Nein, das Entscheidende ist doch, dass unsere Steuereinnahmen viel stärker zurückgegangen sind, als dies der Rückgang des Wirtschaftswachstums hätte vermuten lassen.

(Abg. Fleischer CDU zur SPD: Lenken Sie bloß nicht von Ihrer Pleitepolitik ab!)

Dies liegt an Ihrer Unfähigkeit in der Steuerpolitik.

(Beifall bei der CDU)

Im nächsten Jahr fehlen uns also 1 Milliarde €. Bei den Gemeinden sieht es genauso aus, wobei ich Ihnen sagen muss, dass die Lage bei den Gemeinden in Baden-Württemberg schon schlimm, bei den Gemeinden in den meisten anderen Bundesländern allerdings katastrophal ist. Dies hängt auch damit zusammen, dass bei uns die Sozialhilfekosten – spezifisch betrachtet – Gott sei Dank wesentlich geringer sind. In anderen Bundesländern sieht es viel schlimmer aus als bei uns.

Es ist überhaupt keine Frage, dass uns die Bundesregierung belogen hat.

(Abg. Schmid SPD: Dann haben Sie aber auch gelo- gen! Sie hatten die Zahlen auch!)

Ich lese Ihnen vor, was Gerhard Schröder noch am 1. Oktober gesagt hat: „Es wird keine Steuererhöhungen geben.“ Dies hat er im Oktober ganz eindeutig gesagt. Ich könnte Ihnen eine ganze Reihe von weiteren Zitaten vorlegen. Der Mann hat uns einfach angelogen.

(Beifall bei der CDU und der FDP/DVP – Abg. Hauk CDU: Das ist der Punkt! So ist es!)

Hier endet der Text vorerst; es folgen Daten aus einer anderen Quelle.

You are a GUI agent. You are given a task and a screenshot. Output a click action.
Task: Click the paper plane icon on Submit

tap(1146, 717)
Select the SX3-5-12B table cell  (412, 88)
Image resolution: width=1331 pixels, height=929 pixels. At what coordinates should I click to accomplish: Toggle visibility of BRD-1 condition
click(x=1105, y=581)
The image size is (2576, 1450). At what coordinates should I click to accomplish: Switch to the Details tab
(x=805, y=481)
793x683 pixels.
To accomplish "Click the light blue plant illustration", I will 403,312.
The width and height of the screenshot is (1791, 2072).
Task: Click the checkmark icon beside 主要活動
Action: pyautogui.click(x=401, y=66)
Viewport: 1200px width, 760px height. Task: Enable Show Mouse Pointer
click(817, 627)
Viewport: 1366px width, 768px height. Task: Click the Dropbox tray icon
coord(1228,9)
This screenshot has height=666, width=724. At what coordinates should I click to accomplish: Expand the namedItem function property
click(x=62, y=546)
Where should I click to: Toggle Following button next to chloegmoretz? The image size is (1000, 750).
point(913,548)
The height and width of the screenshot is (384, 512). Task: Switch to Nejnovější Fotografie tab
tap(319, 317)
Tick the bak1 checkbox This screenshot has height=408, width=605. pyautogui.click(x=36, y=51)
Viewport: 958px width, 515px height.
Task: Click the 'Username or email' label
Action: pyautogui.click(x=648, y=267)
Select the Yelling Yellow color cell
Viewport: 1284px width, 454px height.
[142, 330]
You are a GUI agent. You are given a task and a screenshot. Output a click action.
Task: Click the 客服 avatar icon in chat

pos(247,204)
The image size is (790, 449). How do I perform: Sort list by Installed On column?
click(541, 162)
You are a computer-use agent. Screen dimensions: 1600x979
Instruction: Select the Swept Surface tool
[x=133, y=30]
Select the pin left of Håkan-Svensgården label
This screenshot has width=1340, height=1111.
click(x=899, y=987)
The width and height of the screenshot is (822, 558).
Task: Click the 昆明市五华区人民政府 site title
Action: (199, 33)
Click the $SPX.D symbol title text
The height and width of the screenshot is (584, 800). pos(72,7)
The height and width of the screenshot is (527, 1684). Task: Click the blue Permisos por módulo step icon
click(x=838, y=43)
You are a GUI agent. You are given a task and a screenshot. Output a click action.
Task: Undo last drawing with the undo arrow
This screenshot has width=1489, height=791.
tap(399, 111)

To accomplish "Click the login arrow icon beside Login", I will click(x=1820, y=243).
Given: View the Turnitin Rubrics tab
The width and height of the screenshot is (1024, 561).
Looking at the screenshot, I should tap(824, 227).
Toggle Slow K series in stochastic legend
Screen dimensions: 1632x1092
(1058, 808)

Die Behauptung, Steuersubventionen würden abgebaut werden, dies seien keine Steuererhöhungen, ist einfach lächerlich. Wir müssen doch die Steuern im breitesten Sinn zum Bruttoinlandsprodukt ins Verhältnis bringen. So betrachtet steigen eben die Steuern von Jahr zu Jahr.

(Abg. Hauk CDU: Das ist der Punkt! – Zuruf des Abg. Schmid SPD)

Weiterhin muss ganz eindeutig gesagt werden, dass auch die CDU dafür war, Subventionen bei der Steuer abzubauen.

(Abg. Schmid SPD: Na also!)

Moment, sagen Sie nicht „Na also!“, sondern lassen Sie mich doch einmal, wenn Sie dazu in der Lage sind, einen ganzen Gedanken entwickeln. Wir haben gesagt: Wir wollen die Bemessungsgrundlage verbreitern und dann die Steuersätze senken. Sie machen aber das Umgekehrte: Sie verbreitern die Bemessungsgrundlage, bringen jedoch den höchsten Steuersatz zur Anwendung und besteuern alles. Deswe

gen sind dies Steuererhöhungen, deswegen ist dies kein Subventionsabbau. Das ist doch ein Riesenunterschied!

(Beifall bei der CDU und der FDP/DVP)

Woher kommt die ganze Misere? Ganz einfach: weil Deutschland beim Wirtschaftswachstum an letzter Stelle steht.

(Abg. Birzele SPD: Seit wann? – Gegenruf des Abg. Oettinger CDU: Seit drei Jahren, Herr Kollege!)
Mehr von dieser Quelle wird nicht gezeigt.